GO-KARTERS in Oldbury had a lucky escape when metal sheets crashed through the roof of an indoor racing track.

The terrifying incident happened at The Raceway, Park Lane, in April last year and this week Barnsley based construction firm KSMT Ltd were fined after a Health and Safety Executive investigation.

HSE inspector Gareth Langston said: “This incident was entirely preventable. There were ten racers on the track at the time who were within seconds of being struck – with potentially devastating consequences.

Sandwell Magistrates’ Court heard a sub-contractor lifted new metal roof sheets, which weighed three quarters of a tonne, on to the roof using the forks of a telehandler.

However, the sheets and one of the forks fell off and through the existing corrugated roof before crashing through a raised section of the kart track inside onto a the lower section of track.

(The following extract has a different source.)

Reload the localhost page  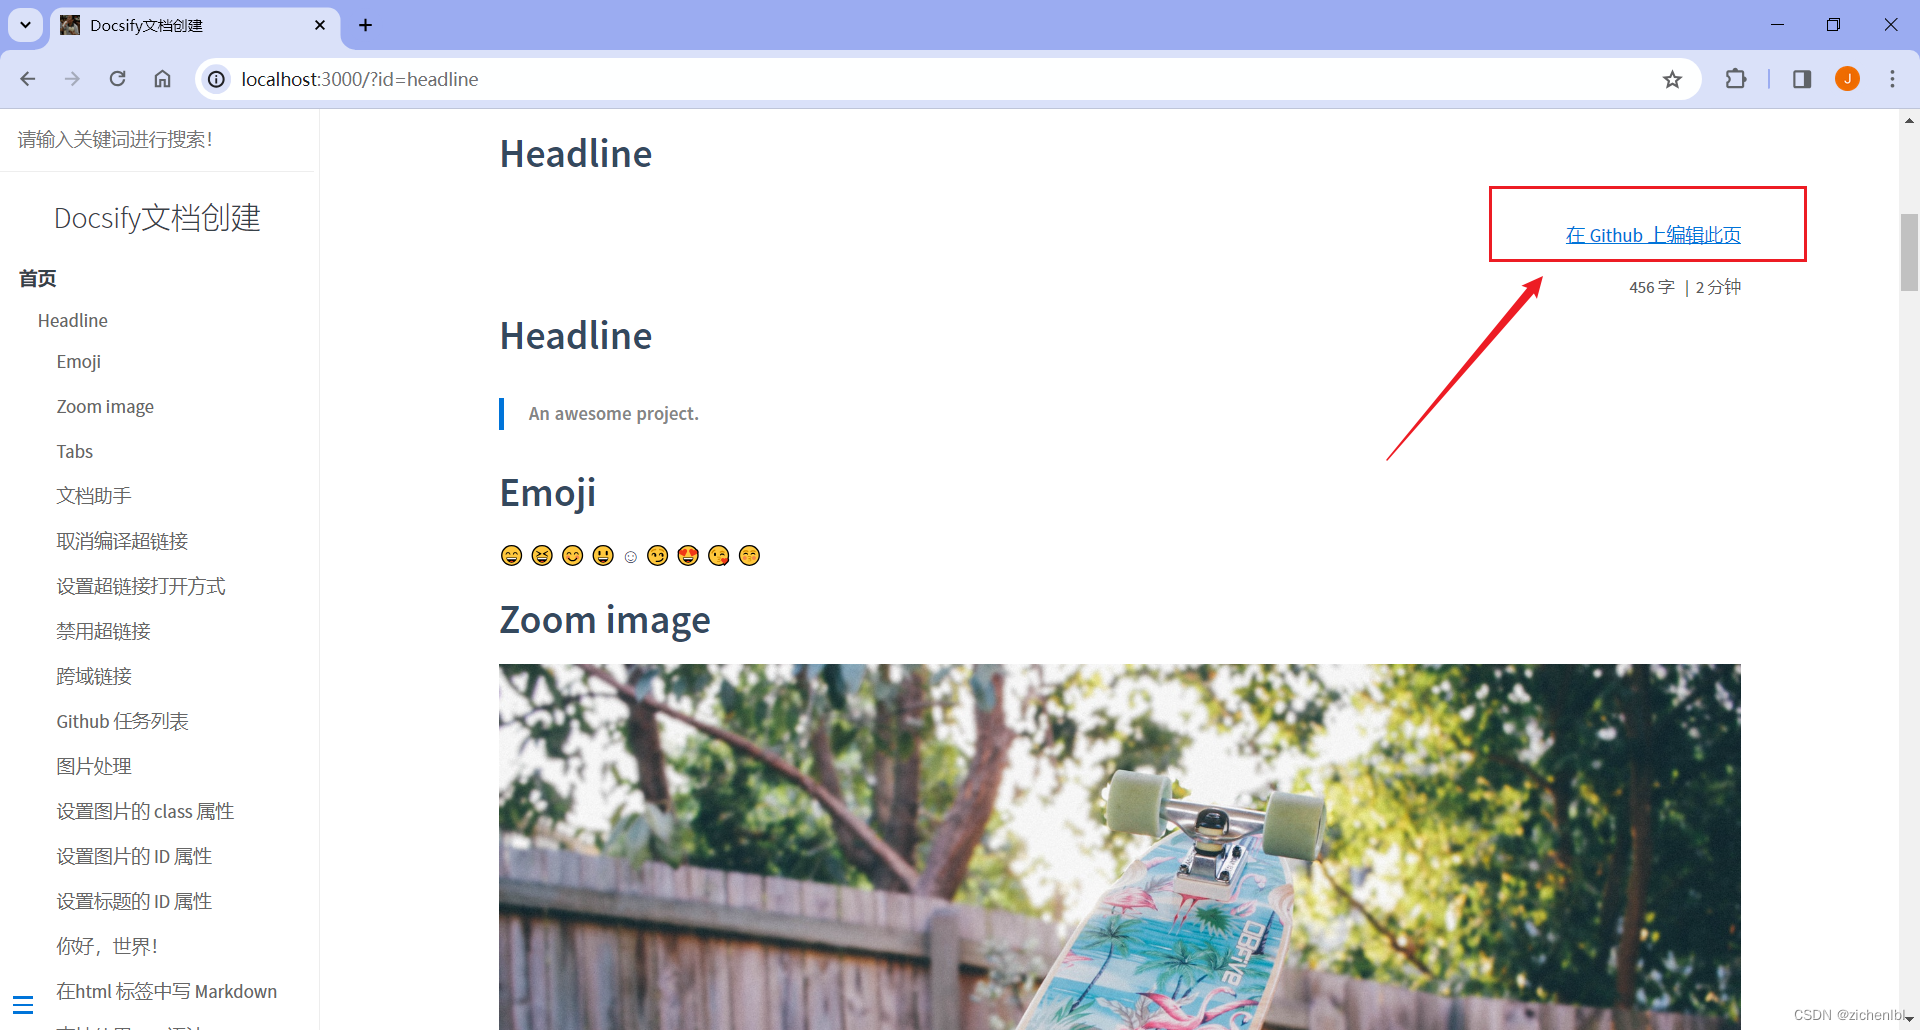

None of the racers were in the area where the materials landed narrowly having passed through seconds earlier.

The HSE investigation found the lifting operation was poorly planned and KSMT, as the main contractor for the work, failed to assess the risks or produce a method statement or lifting plan.

Metal was loaded directly on to metal, increasing the risk of slipping, and the forks of the telehandler were not wide enough to take the load.

KSMT Ltd, of Fall Bank Industrial Estate, Barnsley, was fined £5000 and ordered to pay a further £500 in costs with a £500 victim surcharge after pleading guilty to a single breach of the Lifting Operations and Lifting Equipment Regulations 1998.

Mr Langston added: ""It could have been avoided in any number of ways; by securing the load to the forks, using a pallet to reduce the slip of metal on metal, using wider forks, a pallet, crane or a scaffold, or ensuring the forks were locked on.

“No thought was given to any of these methods, nor of lifting the materials when the track was unoccupied."

He added: "This case shows the importance of properly planning lifting operations and highlights the duty of the principal contractor on a site to manage their subcontractors.”